Calorie restriction, as proposed by Sears and others, has been shown to also reduce advanced glycosylated end-products (AGE). These are carbohydrate-protein complexes associated with hyperinsulinemic states and with cardiovascular disease, Alzheimer's disease, kidney disease, and other degenerative states.
We need to rethink how much food we need to eat. Our ideal body weight should be taken seriously. If we were to do this alone, we would eliminate most cases of diabetes, hypertension, hypercholesterolemia, stroke, heart disease, and a significant amount of cancer from our lives and those of our loved ones. Healthy people should consume 500 calories per meal and 100 calories per snack. Modifications of this are based on the level of disease activity, age, and body surface area. Nutritional software and nutritional counseling should be an integral part of our approach to good health.

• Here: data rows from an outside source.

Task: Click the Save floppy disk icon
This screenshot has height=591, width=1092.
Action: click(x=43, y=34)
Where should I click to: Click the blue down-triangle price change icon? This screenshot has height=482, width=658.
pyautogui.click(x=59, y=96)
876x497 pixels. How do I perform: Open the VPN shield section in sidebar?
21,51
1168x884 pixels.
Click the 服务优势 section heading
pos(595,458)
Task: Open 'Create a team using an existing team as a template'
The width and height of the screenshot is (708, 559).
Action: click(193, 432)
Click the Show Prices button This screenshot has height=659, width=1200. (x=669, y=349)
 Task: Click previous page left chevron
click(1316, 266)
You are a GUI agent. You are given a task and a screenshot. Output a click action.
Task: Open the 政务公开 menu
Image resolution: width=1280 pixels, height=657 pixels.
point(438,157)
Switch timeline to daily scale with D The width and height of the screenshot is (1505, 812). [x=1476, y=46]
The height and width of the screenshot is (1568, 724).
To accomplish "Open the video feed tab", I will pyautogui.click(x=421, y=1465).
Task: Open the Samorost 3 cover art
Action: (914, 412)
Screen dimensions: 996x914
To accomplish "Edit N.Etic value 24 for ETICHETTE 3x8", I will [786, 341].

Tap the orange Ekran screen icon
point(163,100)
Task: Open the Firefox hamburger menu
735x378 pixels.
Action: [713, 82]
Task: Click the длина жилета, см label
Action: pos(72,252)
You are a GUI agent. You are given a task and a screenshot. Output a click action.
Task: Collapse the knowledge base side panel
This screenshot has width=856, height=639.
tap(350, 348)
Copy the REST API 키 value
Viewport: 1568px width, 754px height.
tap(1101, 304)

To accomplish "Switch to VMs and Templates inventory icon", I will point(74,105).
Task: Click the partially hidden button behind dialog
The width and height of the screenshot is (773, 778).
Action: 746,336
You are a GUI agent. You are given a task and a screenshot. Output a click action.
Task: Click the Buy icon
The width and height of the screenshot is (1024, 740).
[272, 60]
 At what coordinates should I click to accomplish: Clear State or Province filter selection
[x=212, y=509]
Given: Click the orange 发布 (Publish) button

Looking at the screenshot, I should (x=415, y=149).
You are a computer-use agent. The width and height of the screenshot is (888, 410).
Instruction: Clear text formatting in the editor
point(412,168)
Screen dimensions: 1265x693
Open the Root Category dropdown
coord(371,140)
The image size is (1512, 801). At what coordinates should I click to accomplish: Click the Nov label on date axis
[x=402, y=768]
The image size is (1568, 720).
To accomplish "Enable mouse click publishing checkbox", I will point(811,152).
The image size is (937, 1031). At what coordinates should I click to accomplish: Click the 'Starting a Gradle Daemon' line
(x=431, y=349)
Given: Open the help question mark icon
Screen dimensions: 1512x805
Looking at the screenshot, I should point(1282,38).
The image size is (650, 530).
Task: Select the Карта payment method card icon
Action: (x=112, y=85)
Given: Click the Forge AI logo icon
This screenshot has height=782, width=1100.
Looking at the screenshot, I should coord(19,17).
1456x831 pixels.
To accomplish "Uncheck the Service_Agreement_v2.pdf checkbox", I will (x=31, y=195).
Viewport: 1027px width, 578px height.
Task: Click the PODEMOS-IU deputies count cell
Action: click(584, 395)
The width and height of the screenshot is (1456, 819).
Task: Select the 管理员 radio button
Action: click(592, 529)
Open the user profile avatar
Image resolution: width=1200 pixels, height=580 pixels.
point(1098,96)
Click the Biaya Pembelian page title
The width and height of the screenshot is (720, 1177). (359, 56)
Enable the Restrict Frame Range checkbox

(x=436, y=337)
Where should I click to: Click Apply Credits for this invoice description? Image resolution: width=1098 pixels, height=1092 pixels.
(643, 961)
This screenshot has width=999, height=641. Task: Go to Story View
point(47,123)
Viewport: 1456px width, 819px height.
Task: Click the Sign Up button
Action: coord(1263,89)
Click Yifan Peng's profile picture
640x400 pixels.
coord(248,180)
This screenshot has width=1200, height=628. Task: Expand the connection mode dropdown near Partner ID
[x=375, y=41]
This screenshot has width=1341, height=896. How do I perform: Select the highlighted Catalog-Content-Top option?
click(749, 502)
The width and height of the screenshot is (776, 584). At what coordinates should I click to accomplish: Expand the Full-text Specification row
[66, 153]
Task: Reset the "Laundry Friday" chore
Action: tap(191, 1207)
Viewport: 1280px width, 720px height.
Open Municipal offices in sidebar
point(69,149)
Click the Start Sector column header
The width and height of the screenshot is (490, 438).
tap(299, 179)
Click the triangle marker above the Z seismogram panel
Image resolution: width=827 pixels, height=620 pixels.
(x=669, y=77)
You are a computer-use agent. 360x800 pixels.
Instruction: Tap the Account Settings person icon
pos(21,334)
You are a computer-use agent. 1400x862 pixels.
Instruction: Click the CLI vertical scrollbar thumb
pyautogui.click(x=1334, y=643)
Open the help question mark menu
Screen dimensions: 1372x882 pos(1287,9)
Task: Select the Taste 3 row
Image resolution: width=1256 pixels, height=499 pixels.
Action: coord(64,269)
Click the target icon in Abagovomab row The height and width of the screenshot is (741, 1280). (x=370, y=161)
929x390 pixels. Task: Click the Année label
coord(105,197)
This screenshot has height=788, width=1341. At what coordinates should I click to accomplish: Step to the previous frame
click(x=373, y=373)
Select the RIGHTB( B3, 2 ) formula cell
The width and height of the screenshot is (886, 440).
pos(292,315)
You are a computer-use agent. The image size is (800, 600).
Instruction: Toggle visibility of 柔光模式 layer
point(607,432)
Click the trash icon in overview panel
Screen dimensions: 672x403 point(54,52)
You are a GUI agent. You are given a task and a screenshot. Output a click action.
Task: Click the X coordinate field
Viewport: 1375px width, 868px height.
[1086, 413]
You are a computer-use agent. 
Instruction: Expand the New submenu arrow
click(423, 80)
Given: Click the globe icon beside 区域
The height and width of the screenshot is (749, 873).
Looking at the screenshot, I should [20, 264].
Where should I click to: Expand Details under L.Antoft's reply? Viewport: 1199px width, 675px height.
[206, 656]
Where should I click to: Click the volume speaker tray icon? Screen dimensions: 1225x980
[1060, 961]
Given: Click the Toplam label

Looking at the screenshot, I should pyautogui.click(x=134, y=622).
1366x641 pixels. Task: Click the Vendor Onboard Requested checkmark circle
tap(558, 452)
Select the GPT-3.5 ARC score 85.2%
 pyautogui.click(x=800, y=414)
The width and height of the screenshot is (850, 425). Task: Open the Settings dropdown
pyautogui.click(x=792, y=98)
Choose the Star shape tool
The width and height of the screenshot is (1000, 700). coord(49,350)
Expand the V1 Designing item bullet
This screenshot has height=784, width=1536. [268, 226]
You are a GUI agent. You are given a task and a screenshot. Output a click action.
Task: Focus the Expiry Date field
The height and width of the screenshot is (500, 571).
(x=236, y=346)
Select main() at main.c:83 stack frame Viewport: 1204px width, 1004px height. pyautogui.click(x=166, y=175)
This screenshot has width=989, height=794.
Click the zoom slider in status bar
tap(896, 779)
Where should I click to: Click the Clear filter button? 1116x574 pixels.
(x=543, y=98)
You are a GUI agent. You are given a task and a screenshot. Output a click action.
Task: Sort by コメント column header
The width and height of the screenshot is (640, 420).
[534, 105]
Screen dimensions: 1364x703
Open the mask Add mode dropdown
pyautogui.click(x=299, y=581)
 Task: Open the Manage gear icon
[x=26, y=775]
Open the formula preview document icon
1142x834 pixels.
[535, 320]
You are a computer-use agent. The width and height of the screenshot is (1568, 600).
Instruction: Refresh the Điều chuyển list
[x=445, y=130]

Insulin-Stimulating Carbohydrate Is the Damaging Subcomponent of Carbohydrate
If hyperinsulinemia is crucial to the development of many of our biochemical problems--from arthritis to neurodegenerative disease to cancer--then controlling the carbohydrate loads we subject our bodies to should be a major tool in maintaining good health. Carbohydrates can be characterized by the amount of insulin-stimulating carbohydrate (ISC) that they contain. The ISC is the total carbohydrate content (in grams) minus the amount of fiber (in grams) it contains. An example is 1 cup of broccoli containing a total of 7 grams of carbohydrate, of which 4 grams are fiber. The difference between the two equals the ISC content or 3 grams. Fruits and vegetables, which are high in fiber, generally have a lower ISC content than do starches, grains, and pasta. Therefore, analogous to PSA (benign-related versus cancer-related) and to cholesterol (total cholesterol versus LDL versus HDL), any intelligent discussion on carbohydrates must specify the components in question.